23. On July 7, 2016, the strata repealed all of its filed bylaws and replaced them with a set of bylaws that I find include the Standard Bylaws with some additions and amendments. Notably, the section bylaws were repealed and were not replaced, so the sections were eliminated at that time.
24. On April 3, 2018, the strata repealed all of its filed bylaws and reinstated its March 29, 1996 bylaws plus the Standard Bylaws. This included bylaw 128A about section expenses that I discuss below. These are the bylaws that are relevant to the commercial section’s claimed expenses for 2021 until August 11, 2022, when the bylaws were amended again.
25. On August 11, 2022, the strata replaced its bylaws with a new set of bylaws. The new bylaws maintained the sections, but replaced bylaw 128A with bylaw 4, that also addresses section expenses, which I discuss below.
Must the residential section reimburse the commercial section for any of its claimed expenses, and if so, on what basis?

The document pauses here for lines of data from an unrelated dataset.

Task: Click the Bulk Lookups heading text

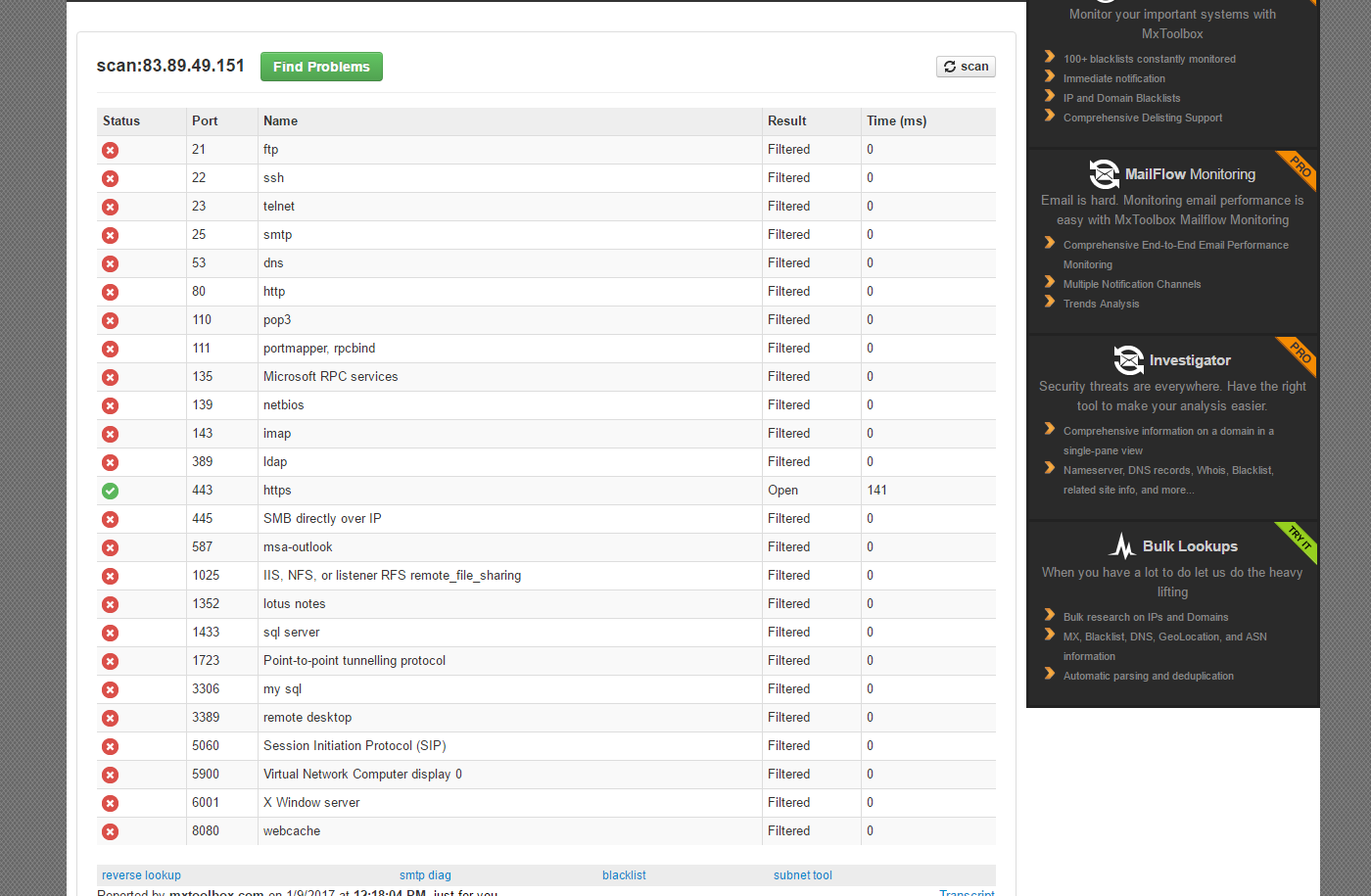Action: point(1190,546)
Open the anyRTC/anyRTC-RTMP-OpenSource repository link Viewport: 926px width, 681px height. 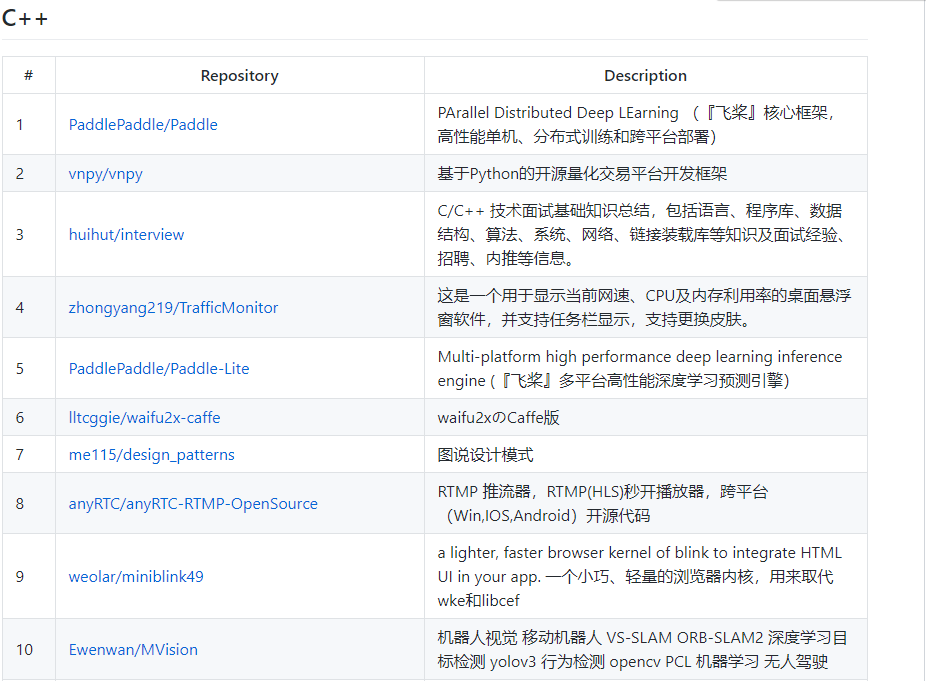pos(191,503)
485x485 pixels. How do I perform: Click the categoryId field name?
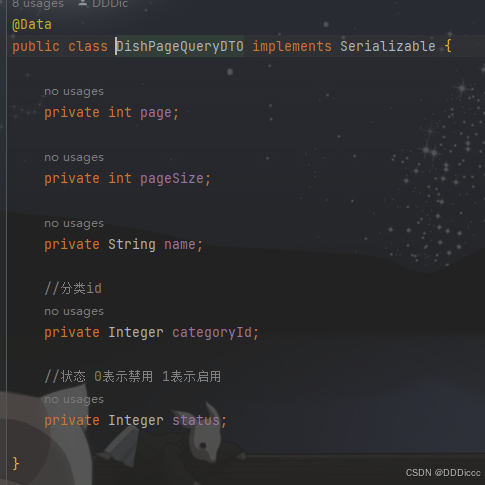click(212, 333)
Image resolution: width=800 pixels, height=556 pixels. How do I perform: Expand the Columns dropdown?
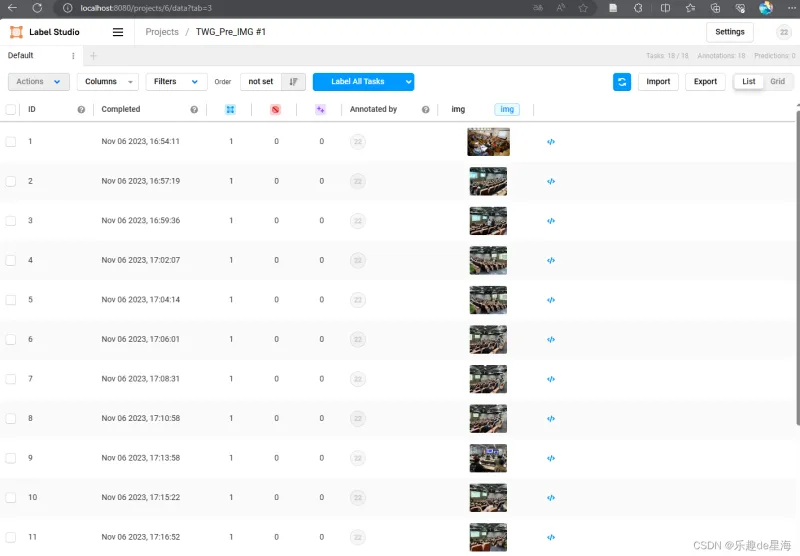point(108,82)
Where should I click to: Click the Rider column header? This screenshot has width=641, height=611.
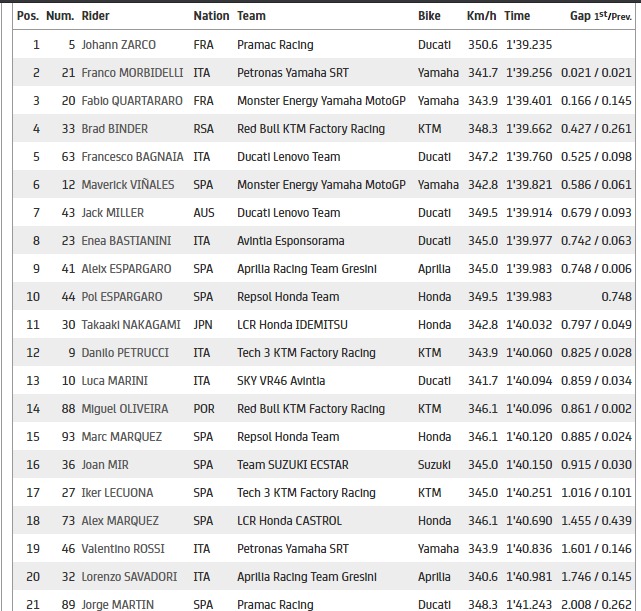(x=95, y=17)
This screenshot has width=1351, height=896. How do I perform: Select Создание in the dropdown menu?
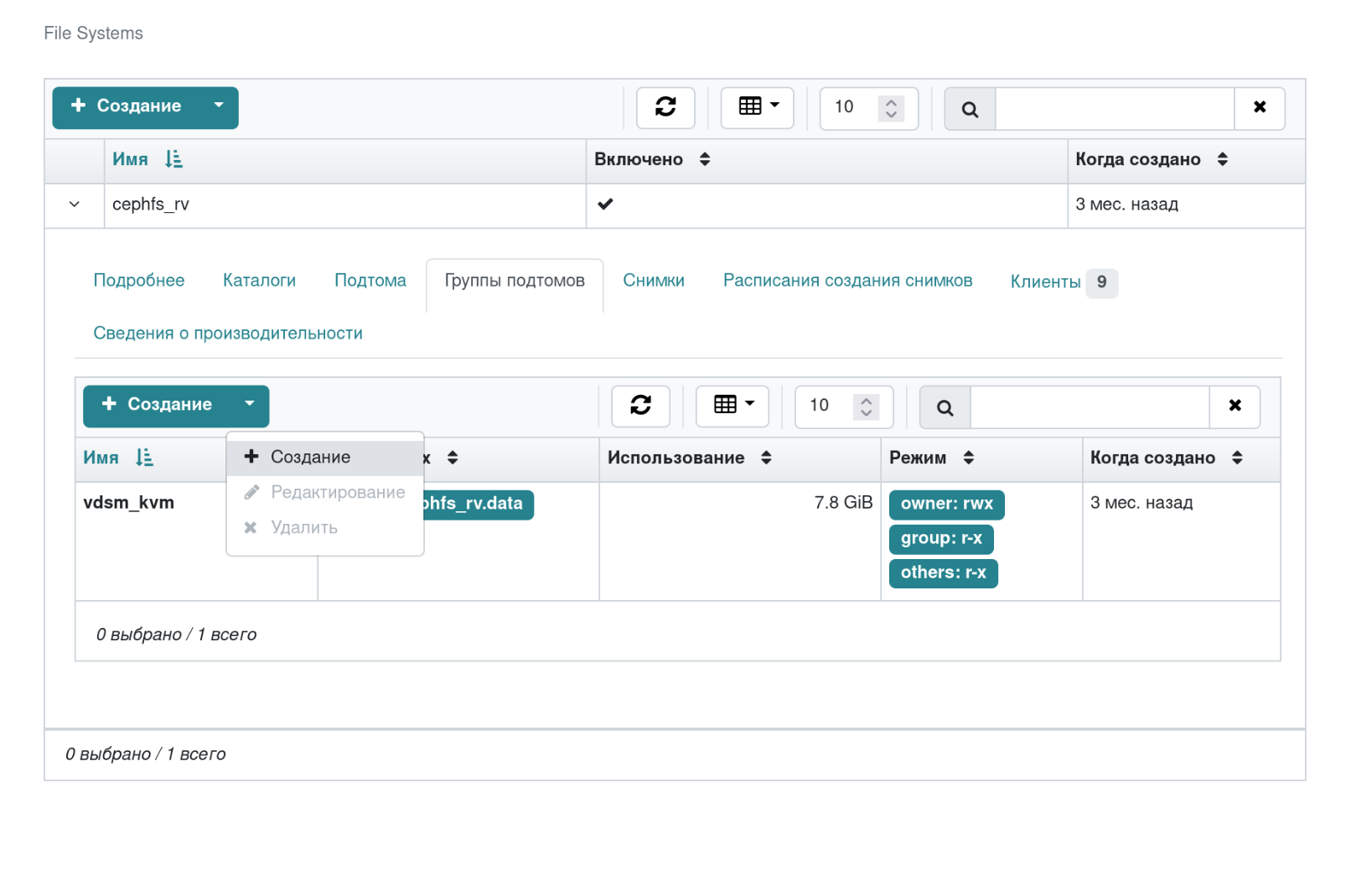tap(310, 458)

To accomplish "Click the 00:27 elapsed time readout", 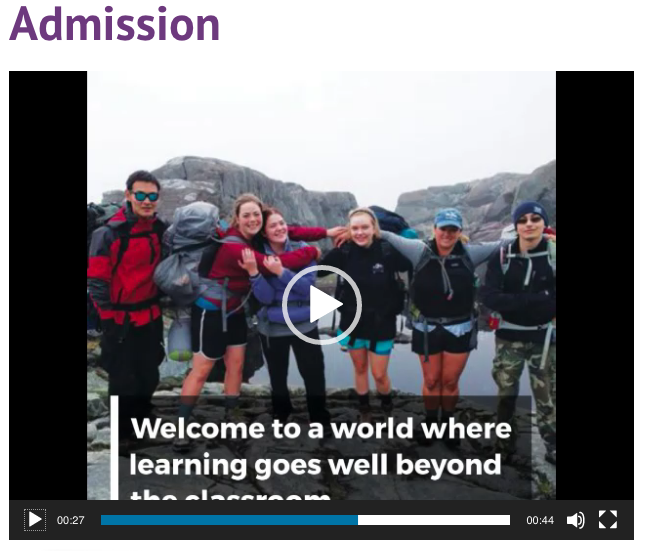I will click(x=70, y=521).
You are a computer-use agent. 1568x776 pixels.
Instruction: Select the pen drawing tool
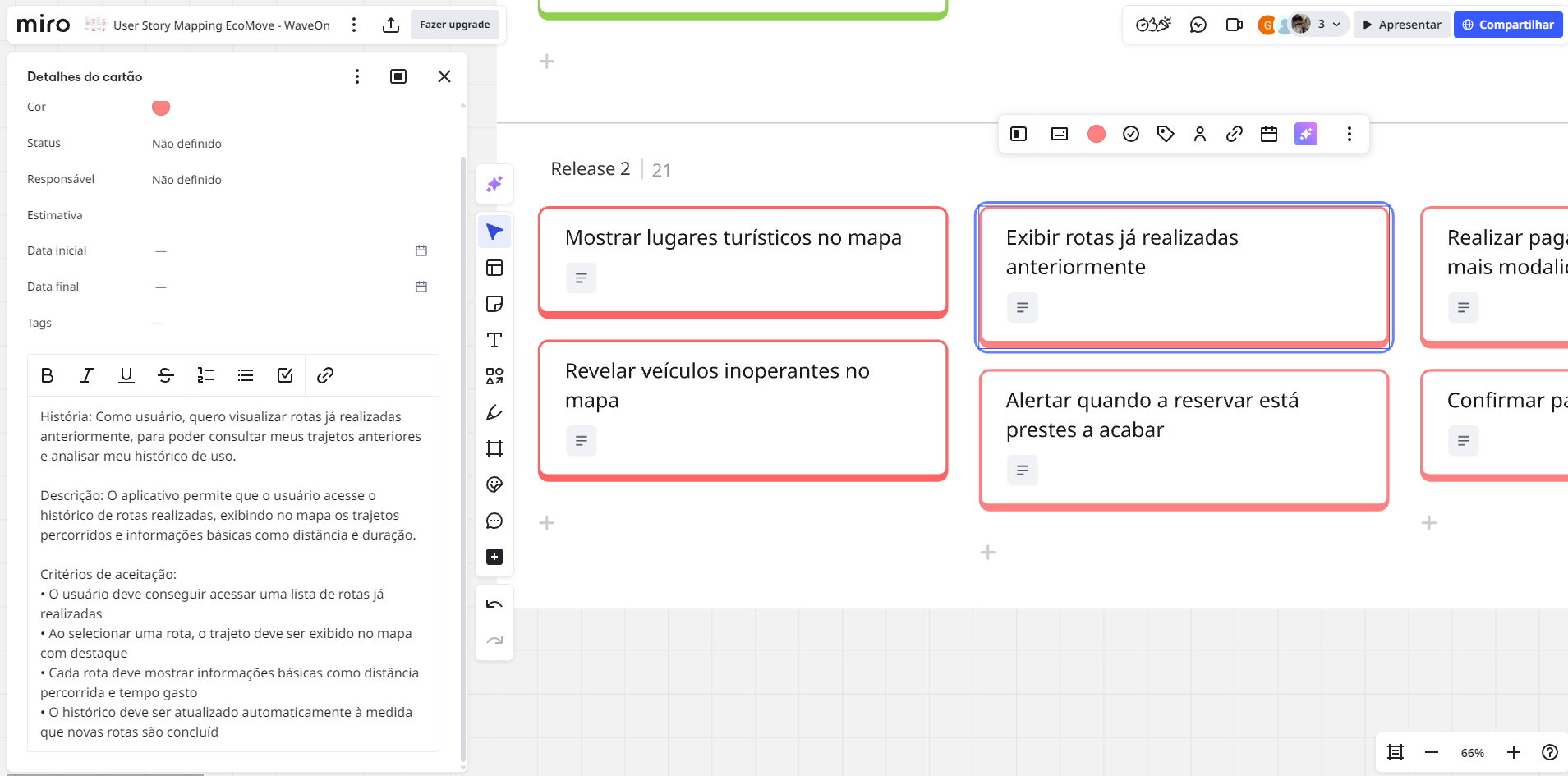coord(494,413)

26. I will first address the SPA as it relates to section expenses. Under SPA section 194, a section can establish its own operating and contingency reserve funds and budgets, assess strata fees and special levies, and enter into contracts in the name of the section, among other things. SPA section 195 and Strata Property Regulation section 11.2 say that if a contribution to the operating fund relates to and benefits only LCP for the exclusive use of strata lots in a section, the expense is allocated only to those strata lots.
27. The commercial section says the residential section should compensate it for the salting and snow clearing expenses. It makes a number of arguments in the Dispute Notice. I will address those I find relevant.
LCP areas
28. The commercial section says the bylaws do not state who is responsible for the commercial LCP, so the allocation of expenses for that LCP should be among all strata lots on the basis of unit entitlement. I disagree.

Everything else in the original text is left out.